The good news is we’re working on building out our audio engine team on all fronts. We’re working with the community team and the docs team to get more official Epic tutorials and documentation published and community team and evangelists more knowledgeable about audio (e.g. Zak Parrish, etc) . Our official documentation is much better than it was only a few years ago. We’re able to get documentation on new features close to release. This was not the case even a year ago.
We’re also working with 3rd party contractors to make “official” learning resources and tutorials for UE4 audio, which this thread is pointing people to. David Raybould and Richard Stevens, authors of the extremely helpful, if now outdated, book, Game Audio Implementation, are in fact the authors of our ever-growing online learning resources. These are the definitive and offical tutorials I would refer you to for more step-by-step how-to’s for the beginner. They are well-received and people have been expressing the opinion to us that it has helped them to understand our engine better. They are building the courseware up and work directly with us (internally, they are on slack with us and have direct and daily communication with us).

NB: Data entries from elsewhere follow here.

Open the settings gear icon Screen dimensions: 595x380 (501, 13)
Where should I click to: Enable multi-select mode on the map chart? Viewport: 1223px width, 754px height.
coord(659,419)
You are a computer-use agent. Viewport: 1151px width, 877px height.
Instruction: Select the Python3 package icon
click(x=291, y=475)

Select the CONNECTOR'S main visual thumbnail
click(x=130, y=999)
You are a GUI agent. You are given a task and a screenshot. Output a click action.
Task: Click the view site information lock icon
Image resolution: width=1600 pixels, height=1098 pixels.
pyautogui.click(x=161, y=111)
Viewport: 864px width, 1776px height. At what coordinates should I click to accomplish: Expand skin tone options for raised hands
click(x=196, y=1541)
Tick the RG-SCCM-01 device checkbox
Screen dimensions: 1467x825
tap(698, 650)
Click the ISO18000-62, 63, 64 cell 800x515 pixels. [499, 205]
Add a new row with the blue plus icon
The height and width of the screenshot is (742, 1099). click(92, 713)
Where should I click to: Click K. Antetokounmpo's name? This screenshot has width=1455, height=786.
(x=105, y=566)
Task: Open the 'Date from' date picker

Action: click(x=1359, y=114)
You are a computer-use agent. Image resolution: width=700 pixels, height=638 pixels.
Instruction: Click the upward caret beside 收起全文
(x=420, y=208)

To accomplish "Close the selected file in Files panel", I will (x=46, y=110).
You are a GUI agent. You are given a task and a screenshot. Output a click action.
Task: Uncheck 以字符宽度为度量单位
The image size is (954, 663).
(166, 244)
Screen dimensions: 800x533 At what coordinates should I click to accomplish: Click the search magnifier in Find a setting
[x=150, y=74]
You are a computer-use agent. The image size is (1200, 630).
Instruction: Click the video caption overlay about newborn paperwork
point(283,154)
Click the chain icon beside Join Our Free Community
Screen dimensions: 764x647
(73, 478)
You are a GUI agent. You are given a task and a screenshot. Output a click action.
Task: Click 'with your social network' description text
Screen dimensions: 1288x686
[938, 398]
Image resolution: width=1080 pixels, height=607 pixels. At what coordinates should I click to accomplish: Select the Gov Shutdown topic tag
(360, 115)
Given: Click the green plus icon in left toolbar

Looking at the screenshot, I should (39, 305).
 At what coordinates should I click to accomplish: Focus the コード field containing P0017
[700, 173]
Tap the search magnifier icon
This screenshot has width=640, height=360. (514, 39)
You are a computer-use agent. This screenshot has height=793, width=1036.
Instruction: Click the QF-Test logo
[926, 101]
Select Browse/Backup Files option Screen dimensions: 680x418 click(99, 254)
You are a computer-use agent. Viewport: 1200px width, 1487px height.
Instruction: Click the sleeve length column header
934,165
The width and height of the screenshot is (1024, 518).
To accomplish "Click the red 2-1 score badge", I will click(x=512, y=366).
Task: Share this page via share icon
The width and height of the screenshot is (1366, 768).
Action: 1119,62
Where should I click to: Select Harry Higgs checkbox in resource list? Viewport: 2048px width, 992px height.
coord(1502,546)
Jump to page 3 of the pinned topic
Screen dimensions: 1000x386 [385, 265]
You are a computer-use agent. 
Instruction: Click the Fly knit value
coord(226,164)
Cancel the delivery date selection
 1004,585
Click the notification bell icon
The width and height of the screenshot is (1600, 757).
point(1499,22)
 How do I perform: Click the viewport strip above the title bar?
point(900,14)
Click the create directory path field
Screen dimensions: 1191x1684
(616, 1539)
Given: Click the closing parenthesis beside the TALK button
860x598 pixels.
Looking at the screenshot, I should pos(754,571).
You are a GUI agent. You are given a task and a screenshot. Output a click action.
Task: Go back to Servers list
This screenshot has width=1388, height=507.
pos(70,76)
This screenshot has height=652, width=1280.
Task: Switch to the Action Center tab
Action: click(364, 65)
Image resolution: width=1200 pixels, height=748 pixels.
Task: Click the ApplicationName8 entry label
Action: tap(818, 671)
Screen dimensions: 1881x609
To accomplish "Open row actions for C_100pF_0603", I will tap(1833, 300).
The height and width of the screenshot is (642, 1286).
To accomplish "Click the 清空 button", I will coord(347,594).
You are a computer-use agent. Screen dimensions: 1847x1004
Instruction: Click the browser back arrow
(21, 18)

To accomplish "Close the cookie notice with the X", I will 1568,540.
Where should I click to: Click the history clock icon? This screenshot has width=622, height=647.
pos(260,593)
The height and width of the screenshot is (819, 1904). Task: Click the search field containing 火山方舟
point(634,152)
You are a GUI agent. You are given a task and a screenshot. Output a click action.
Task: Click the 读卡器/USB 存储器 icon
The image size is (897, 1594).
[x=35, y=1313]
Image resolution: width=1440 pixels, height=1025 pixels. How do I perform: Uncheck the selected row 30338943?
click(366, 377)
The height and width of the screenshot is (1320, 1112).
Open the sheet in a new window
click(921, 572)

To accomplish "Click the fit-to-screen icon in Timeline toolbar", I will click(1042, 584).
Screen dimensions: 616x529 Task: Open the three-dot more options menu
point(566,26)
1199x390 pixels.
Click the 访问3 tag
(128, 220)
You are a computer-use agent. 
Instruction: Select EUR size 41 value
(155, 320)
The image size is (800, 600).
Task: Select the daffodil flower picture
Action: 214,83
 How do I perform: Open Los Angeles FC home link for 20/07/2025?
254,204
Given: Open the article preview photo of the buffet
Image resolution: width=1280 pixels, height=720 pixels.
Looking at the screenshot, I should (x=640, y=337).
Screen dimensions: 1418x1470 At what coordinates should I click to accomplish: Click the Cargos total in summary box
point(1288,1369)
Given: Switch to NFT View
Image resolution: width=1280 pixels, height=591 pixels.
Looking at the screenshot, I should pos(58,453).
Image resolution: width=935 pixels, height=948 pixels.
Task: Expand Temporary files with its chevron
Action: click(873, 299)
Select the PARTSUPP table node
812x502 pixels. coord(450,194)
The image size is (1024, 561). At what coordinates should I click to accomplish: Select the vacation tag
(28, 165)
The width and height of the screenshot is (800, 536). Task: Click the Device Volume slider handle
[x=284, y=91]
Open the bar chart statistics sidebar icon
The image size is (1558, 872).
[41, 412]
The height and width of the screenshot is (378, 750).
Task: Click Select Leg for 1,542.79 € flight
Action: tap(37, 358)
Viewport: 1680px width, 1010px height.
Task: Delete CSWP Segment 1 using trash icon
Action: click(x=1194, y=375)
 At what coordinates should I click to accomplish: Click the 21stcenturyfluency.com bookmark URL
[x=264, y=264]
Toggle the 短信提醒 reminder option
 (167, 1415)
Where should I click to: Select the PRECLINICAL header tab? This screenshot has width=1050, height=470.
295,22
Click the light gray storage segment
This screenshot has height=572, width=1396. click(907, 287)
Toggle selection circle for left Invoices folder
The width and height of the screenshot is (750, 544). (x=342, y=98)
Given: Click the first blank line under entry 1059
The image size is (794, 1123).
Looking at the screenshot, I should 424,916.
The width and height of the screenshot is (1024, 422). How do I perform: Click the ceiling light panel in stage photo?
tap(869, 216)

As for your specific screenshot of a conversation with Dan in discord, I understand it can be frustrating to watch a tutorial where somebody has not explained all steps and where they assume a level of proficiency that you are not at. It happens all the time in programming tutorials and I often feel that frustration when I am trying to learn something at a deep level but am struggling with fundamentals that the presenter assumes I have already mastered. In these cases, what I do is try to articulate exactly what aspects I’m confused about and try to find resources on that. In this case, fundamentals of Blueprint scripting are usually not the focus of Dan’s demonstration videos. There are a huge variety of excellent resources on Blueprint scripting specifically. Any knowledge derived from such tutorials would be immediately useful and apply to anything Dan is presenting.
UE4 is a complex tool and nobody, and I mean nobody, understands all of it. Documentation is varied in quality and coverage and things are constantly and rapidly changing. The target is moving. We’re (the royal we) all in this together and we’re all trying to make game development better.
I hope you can understand the process is ongoing and forgive us our imperfections as we strive to improve on our tech, our resources for learning, and the quality of our products.